HARM reduction campaigners are urging health officials to take note of a major new international study of 27,000 smokers which finds that vapes are the most effective tool for helping smokers quit their deadly habit.
The review by experts from the highly respected Cochrane Network found that using vapes leads to better chances of quitting smoking than patches, gums, lozenges or other traditional Nicotine Replacement Therapies (NRTs). Smokers who use vapes are more than twice as likely to quit than those who rely on behavioural support, the study found.
Joseph Magero, chairman of the Campaign for Safer Alternatives (CASA), said today: “This important study provides yet more proof that vapes – and other modern alternative nicotine products – can help to save the lives of Kenyan smokers.
“Every year, thousands of Kenyans are dying prematurely because they’re unable to kick their cigarette habit. Yet the science shows with high certainty that vapes and nicotine pouches are far less harmful and offer adult smokers a route away from deadly tobacco.
“The Cochrane review should therefore be essential reading for the Ministry of Health officials currently considering new regulations for harm reduction products, as it exposes many of the claims being made against them as myth and misinformation.”

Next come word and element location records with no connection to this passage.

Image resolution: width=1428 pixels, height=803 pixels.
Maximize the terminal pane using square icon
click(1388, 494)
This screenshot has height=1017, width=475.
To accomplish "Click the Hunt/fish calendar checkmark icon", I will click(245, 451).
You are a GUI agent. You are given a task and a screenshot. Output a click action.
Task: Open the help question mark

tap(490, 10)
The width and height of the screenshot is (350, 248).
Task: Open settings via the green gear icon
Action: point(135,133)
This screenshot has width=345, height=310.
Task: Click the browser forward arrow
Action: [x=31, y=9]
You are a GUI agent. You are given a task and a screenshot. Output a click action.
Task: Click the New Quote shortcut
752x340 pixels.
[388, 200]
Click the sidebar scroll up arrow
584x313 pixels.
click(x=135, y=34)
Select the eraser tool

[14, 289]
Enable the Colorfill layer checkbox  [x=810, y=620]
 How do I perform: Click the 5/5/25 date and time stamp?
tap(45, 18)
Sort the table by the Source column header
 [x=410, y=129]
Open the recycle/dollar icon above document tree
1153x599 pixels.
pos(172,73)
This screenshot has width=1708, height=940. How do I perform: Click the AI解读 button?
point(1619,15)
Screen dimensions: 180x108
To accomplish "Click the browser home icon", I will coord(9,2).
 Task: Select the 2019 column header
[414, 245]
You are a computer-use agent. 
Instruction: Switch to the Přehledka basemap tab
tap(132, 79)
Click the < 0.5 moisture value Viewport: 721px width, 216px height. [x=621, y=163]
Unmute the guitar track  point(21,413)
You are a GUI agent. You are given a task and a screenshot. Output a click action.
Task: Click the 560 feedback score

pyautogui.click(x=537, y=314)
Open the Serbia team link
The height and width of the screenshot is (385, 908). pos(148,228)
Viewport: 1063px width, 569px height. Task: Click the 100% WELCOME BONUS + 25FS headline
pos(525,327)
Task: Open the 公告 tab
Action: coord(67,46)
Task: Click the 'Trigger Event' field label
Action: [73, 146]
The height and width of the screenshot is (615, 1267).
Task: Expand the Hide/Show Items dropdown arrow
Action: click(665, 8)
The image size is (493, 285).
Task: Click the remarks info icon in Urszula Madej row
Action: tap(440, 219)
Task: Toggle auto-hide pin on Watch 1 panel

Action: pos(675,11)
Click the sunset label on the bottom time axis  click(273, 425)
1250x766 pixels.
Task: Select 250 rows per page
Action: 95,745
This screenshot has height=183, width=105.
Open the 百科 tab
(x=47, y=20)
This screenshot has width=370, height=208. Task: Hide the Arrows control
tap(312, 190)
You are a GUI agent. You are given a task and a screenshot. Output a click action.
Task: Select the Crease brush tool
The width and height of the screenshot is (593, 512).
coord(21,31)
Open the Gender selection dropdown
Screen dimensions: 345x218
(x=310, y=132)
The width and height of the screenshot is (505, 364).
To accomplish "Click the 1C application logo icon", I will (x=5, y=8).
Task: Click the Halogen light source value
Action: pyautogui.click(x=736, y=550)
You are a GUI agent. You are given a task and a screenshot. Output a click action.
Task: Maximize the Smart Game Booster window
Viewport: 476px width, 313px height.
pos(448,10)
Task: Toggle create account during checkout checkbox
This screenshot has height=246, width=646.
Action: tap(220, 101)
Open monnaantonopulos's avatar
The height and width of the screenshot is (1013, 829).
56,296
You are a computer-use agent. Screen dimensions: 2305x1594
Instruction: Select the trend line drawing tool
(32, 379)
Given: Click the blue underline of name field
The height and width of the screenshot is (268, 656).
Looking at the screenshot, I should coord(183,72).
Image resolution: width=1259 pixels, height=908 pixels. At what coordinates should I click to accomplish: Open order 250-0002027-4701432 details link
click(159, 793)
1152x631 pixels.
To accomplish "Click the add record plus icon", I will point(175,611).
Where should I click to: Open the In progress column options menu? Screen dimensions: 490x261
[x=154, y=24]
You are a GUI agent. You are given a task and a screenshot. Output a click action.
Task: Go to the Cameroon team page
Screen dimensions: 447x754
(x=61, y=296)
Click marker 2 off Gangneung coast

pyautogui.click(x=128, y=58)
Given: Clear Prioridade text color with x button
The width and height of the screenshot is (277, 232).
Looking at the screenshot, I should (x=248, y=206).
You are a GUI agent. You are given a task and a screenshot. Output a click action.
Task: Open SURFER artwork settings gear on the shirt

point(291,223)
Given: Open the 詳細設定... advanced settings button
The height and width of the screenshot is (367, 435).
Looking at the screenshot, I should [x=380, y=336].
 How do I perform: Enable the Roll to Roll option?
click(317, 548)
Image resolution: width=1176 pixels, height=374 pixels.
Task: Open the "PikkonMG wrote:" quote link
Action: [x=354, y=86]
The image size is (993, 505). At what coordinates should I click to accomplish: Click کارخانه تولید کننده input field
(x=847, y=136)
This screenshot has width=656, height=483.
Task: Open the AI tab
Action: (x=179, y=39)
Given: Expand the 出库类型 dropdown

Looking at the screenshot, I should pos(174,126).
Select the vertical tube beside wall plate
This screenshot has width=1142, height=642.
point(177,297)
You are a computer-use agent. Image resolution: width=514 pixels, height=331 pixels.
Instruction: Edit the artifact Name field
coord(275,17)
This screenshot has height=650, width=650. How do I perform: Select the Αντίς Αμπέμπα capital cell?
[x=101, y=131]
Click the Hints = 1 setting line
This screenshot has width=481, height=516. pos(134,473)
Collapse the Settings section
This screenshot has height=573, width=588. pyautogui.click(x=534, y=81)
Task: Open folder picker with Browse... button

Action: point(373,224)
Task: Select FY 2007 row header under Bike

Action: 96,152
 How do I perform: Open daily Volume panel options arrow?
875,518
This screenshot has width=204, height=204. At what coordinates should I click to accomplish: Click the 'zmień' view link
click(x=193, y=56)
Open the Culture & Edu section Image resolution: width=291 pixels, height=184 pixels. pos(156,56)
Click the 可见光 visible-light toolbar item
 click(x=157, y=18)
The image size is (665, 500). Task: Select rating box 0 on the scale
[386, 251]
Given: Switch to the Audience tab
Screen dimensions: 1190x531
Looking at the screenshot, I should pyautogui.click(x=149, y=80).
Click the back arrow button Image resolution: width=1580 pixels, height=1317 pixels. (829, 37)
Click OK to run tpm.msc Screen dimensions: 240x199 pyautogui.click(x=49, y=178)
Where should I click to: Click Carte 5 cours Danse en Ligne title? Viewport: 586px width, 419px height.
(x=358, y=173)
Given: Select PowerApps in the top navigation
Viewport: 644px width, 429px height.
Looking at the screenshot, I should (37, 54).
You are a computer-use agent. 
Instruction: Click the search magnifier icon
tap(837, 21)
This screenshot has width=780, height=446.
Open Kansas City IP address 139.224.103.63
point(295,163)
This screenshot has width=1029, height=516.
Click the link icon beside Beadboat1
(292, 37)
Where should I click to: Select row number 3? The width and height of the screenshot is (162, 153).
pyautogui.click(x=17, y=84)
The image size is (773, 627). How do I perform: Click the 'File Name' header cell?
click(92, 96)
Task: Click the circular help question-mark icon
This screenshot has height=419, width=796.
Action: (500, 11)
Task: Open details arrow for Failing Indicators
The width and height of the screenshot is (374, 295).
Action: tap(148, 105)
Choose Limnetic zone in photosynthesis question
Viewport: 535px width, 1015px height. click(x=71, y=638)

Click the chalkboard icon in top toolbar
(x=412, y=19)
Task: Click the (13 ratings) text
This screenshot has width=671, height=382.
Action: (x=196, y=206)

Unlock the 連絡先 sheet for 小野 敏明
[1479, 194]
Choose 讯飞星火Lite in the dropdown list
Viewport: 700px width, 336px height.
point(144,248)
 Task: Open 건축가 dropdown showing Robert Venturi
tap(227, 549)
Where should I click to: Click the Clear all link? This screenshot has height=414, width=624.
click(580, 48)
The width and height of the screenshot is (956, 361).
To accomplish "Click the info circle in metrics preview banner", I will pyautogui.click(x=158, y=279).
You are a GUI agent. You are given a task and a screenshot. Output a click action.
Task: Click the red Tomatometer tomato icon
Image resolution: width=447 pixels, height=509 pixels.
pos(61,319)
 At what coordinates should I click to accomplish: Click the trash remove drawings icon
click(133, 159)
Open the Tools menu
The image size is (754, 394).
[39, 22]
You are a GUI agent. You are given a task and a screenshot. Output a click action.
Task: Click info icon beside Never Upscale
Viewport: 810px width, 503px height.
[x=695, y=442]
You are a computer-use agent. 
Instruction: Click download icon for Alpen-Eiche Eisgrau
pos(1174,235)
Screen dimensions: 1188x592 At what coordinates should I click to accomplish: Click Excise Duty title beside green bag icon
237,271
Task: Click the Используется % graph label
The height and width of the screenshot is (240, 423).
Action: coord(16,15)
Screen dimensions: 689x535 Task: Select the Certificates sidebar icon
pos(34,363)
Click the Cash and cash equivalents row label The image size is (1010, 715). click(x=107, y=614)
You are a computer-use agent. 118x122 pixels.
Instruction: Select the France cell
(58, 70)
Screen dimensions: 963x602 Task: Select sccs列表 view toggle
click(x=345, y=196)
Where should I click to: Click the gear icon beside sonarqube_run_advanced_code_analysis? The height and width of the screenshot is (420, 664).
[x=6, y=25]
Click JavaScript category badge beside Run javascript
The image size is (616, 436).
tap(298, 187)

The Ministry has said it is reviewing the Tobacco Act of 2007 following campaigns against vapes and pouches.
Jamie Hartmann-Boyce, an assistant professor at the University of Massachusetts Amherst, who co-led the Cochrane review, called for evidence-based policymaking. “We have obvious evidence that, though not risk-free, nicotine e-cigarettes are substantially less harmful than smoking. Some people who haven’t had success in the past with other quit aids have found e-cigarettes have helped them.”
Magero said: “Instead of listening to the scaremongering of activists, our health officials should be heeding international evidence showing the benefits of modern nicotine alternatives.
“The latest Cochrane review is yet more confirmation of how these products save lives worldwide. Sweden is about to achieve smoke-free status, in large part thanks to the availability of alternative nicotine products, while the health service in England is giving free vapes to smokers to encourage them to quit.
“However, Kenya is in danger of heading in the wrong direction, turning away the life-saving potential of these innovative products. To prevent unnecessary deaths, we need evidence-based policies, not dogma and propaganda.”